[Task to complete] Only a number is expected in reply: the number of lines below that include the word "dimensions".

[Recorded information]
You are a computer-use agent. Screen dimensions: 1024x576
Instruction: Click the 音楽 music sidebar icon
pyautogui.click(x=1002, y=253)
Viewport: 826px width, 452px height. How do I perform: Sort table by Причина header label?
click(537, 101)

==

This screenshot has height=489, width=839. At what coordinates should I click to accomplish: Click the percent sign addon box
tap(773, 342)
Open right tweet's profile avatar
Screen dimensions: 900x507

[Exercise answer] 2